Virgil went still. His face was expressionless.
“If you give me that tape
, I’ll go up to your room, alone, and get Randy out of your bed.”
“That’s it? That’s your threat?”
“No, this is the threat. If you keep the tape, I leave Randy in the bed. And Griffy sues your ass for palimony and takes the bed. Or maybe not. Maybe you can make it up to her somehow, despite the way you’ve treated her, and maybe she’ll stay with you. But if I’m telling the truth, she will never give up that bed.”
He opened his mouth and she raised her voice again, rolling over him.
“And you will never know if Randy is in there or not, because Randy doesn’t do guys.
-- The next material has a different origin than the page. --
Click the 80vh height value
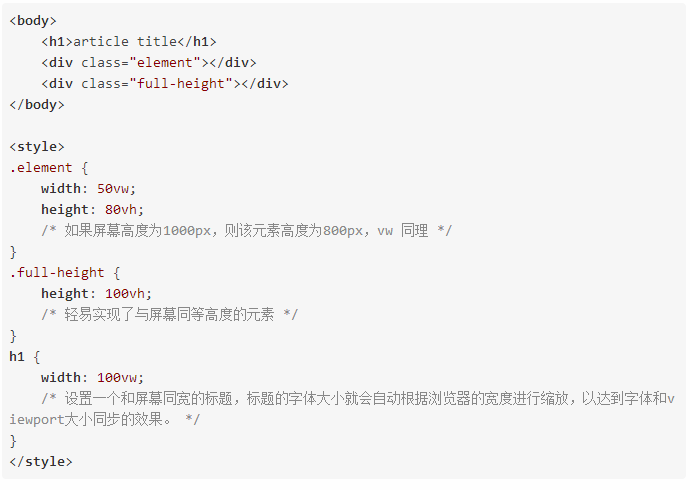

That’s not his curse. He has to satisfy any woman in his bed. It’s annoying sometimes, he can’t control himself — he’s a bigger slut than I am — but I guess if you’ve practiced two hundred years, it’s hard to break the habit.
“You and your videotape,” she said with scorn. “Shall I tell you what it feels like to a woman, to think you’re alone in bed and then find out, inch by magical inch, what happens when he starts to make his presence known? How it feels to be having sex with a guy and then realize, hey, there’s too many hands touching me, there’s too many tongues licking me, too many—”
“Stop!” Virgil was panting, his face dark with rage. “I don’t believe you.”
“So don’t.” She shrugged. “All you have to do is tell Griffy you’re getting rid of that bed. See how she reacts.”
Jewel turned on her heel and walked out, swinging her mask at her side.
Holy Jumping Jack Flash in a basket with fries and slaw. That was terrifying. She decided to stop needling Clay for knuckling under to his dad.
Now to warn Griffy to do her part.
Out in the alley, the block party was picking up speed. Other home-owners had opened their garages and back yards. Smells of grilled steak filled the air. The Self-Love ladies stood out in their huge feathered masks, but other lady merrymakers made up for it in itty bitty cocktail dresses, big sparkly rocks, and shoes inappropriate for a cobbled alley. Everyone was drinking.
After the fight with Virgil, Jewel regretted turning down his brandy. Though he might poison me.